Di pensiero nettamente opposto Di Maio, che ha scelto la Stampa per chiarire la sua posizione. “Abbiamo 43 vittime, delle famiglie che ancora piangono, indagini e perizie che ci dicono che Autostrade non ha provveduto adeguatamente alla manutenzione del ponte Morandi nonostante fosse a conoscenza dei rischi: è gravissimo, non c’e’ altra soluzione alla revoca della concessione, mi sembra evidente”. In mezzo, il ministro De Micheli, che ha sposato la linea del prender tempo, forse per dare tempo al governo di trovare una sintesi, sempre che sia possibile vista la sostanziale inconciliabilità delle posizioni di Di Maio e Conte.

“Nessun esproprio proletario. Nessuna nazionalizzazione o vendetta. Vogliamo solo che le regole siano uguali per tutti”, dice, in un’intervista in apertura del Corriere della sera, la ministra. Ma, avverte, “la revoca è una procedura separata, sulla quale stiamo ancora acquisendo dati. Una volta che avremo terminato l’analisi, tutto il governo approfondirà il se, il come e il quando. A gennaio saremo in grado di prendere una decisione ma fino a quando non avremo esaminato tutti gli aspetti non mi sbilancio”.

IL FATTORE CAOS

Preso atto della spaccatura interna al governo sul dossier concessioni, bisogna fare delle considerazioni. Prima tra tutte, con il caos bisogna andarci piano. Quando l’incertezza politica tocca direttamente equilibri sensibili, come il risparmio di chi investe in un titolo, serve cautela. Ieri, per esempio, il titolo Atlantia, la holding della famiglia Benetton cui fa capo Autostrade, ha perso quasi il 5%, proprio per l’effetto dell’attacco sulle concessioni. Un clima di incertezza come quello attuale non può giovare al titolo, nei prossimi giorni. Se cade il titolo, i risparmiatori venderanno le azioni prima che perdano troppo valore. E la società, che in Borsa ha quasi il 45% del capitale, ne risentirà.

Secondo, gli investimenti. Nessun gruppo industriale, tanto meno Atlantia, può pianificare investimenti nel lungo termine se non ha certezza di cosa potrà fare e dove.
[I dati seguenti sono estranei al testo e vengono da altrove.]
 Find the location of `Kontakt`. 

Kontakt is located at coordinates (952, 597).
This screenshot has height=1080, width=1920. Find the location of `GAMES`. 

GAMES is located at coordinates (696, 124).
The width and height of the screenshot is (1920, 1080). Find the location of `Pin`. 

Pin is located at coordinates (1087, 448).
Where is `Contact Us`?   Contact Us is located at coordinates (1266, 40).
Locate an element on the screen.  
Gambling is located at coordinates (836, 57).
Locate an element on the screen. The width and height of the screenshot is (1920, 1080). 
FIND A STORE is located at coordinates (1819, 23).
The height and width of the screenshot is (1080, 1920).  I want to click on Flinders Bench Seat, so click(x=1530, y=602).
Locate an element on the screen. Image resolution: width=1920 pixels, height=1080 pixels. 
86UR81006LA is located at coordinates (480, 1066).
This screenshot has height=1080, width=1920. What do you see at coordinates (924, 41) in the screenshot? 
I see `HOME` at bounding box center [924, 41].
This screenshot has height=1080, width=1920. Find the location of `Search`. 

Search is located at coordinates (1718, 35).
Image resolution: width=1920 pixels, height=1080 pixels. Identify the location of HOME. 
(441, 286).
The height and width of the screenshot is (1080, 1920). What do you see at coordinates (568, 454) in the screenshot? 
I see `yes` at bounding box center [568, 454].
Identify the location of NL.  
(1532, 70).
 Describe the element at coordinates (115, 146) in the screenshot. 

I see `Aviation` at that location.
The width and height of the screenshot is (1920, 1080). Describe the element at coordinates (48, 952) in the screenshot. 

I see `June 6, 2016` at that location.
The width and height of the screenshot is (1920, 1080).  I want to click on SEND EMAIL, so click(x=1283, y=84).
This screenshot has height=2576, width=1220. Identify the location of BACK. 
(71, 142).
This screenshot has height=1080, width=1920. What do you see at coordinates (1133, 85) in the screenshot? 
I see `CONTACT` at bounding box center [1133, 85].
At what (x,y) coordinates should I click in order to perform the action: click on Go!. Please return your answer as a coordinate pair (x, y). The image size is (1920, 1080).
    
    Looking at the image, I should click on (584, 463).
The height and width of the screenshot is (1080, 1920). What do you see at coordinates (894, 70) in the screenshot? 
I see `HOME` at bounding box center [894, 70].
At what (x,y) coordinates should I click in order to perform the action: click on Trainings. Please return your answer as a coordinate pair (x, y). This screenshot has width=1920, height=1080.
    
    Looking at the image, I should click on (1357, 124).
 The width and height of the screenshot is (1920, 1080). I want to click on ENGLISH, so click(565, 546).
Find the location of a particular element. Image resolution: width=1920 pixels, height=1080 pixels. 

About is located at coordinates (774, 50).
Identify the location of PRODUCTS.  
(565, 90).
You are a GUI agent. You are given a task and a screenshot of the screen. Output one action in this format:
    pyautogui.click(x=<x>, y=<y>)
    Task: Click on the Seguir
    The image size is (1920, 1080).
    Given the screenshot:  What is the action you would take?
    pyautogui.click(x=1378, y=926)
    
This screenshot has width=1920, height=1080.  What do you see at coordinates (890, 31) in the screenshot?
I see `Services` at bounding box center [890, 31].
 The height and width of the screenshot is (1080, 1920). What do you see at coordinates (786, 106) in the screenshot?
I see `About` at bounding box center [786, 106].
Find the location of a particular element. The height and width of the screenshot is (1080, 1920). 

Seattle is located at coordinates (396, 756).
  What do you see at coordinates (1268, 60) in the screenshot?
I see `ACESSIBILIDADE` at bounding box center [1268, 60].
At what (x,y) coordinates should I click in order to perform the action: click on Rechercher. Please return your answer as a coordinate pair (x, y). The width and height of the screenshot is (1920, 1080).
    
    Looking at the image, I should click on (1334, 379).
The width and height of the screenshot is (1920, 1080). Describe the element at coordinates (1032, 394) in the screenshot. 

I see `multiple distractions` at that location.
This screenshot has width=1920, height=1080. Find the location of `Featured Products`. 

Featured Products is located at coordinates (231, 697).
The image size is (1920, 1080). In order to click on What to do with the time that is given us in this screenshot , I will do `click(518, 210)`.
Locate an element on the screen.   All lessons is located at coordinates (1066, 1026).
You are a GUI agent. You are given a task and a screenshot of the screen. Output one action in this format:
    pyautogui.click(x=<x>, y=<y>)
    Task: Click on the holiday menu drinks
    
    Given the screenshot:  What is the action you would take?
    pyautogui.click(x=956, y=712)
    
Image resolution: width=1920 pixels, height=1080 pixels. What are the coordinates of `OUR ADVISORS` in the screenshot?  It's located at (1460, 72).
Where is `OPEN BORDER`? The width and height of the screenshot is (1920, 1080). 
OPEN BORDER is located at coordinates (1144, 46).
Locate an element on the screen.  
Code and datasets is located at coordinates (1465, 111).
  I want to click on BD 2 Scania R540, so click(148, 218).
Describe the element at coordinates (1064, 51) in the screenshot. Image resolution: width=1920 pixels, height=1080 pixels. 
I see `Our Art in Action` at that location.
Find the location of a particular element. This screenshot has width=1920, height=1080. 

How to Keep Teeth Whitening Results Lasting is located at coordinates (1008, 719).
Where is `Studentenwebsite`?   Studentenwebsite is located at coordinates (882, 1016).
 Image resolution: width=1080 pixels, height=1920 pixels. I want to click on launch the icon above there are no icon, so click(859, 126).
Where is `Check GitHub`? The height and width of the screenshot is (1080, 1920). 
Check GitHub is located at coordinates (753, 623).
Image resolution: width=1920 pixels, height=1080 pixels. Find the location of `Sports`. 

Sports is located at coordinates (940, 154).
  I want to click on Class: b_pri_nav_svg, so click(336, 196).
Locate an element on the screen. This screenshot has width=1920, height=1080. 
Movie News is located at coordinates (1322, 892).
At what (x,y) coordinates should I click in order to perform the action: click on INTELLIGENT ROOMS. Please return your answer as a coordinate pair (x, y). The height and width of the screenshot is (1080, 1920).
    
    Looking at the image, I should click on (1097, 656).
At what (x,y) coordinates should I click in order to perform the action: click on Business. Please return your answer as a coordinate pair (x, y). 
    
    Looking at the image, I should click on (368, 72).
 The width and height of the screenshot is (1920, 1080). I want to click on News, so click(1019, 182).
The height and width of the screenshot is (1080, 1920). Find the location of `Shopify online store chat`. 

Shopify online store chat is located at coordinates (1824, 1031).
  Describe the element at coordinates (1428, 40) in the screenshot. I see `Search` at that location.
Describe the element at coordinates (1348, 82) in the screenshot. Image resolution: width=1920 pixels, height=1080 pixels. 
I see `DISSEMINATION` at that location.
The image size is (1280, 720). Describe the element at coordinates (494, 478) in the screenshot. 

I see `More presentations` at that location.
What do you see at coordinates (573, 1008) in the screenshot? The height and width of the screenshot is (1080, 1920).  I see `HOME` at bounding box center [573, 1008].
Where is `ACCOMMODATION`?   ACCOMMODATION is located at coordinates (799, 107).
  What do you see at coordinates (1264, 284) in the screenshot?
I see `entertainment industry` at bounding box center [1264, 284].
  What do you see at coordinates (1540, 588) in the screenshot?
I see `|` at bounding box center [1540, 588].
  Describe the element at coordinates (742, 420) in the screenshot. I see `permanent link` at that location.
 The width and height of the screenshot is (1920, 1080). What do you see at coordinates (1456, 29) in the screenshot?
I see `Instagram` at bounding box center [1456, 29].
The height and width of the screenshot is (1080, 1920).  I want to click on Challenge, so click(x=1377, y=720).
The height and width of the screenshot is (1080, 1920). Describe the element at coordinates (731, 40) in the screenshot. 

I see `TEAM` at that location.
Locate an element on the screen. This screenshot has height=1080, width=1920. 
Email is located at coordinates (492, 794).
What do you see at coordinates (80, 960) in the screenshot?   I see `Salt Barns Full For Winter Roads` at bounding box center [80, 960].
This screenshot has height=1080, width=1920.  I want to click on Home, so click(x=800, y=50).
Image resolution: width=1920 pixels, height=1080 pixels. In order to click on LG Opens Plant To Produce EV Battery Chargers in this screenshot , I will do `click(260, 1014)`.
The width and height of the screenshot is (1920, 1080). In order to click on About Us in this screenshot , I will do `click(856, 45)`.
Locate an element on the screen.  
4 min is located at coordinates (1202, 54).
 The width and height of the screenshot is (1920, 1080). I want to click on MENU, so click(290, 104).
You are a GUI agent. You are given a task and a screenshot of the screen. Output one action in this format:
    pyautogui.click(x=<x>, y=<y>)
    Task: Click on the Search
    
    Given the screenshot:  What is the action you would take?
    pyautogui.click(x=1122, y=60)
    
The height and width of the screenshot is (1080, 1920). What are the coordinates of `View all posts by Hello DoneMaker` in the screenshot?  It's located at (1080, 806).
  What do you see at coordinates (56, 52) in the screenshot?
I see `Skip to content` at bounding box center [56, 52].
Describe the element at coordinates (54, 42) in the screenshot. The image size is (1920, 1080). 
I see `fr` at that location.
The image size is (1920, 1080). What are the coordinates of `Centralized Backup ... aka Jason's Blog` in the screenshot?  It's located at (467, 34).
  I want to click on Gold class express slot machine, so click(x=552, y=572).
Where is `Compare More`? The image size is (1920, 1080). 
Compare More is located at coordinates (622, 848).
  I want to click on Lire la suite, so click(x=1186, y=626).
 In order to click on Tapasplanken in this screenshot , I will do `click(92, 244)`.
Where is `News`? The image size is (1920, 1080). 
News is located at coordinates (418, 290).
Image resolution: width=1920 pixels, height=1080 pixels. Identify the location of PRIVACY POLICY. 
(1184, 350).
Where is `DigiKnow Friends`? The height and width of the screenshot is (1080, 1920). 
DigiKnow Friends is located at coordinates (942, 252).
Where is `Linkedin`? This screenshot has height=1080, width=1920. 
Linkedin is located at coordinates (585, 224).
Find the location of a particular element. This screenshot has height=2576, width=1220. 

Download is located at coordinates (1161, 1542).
Ridiscutere le concessioni significa nei fatti bloccare qualunque piano di spesa e l’Italia di investimenti, ne ha bisogno. Terzo e ultimo punto, il messaggio all’esterno. Che cosa penseranno i grandi investitori di un Paese che non solo ha il vizietto di cambiare le regole in corsa, ma che vanta una classe dirigente priva di una posizione condivisa su questioni così importanti?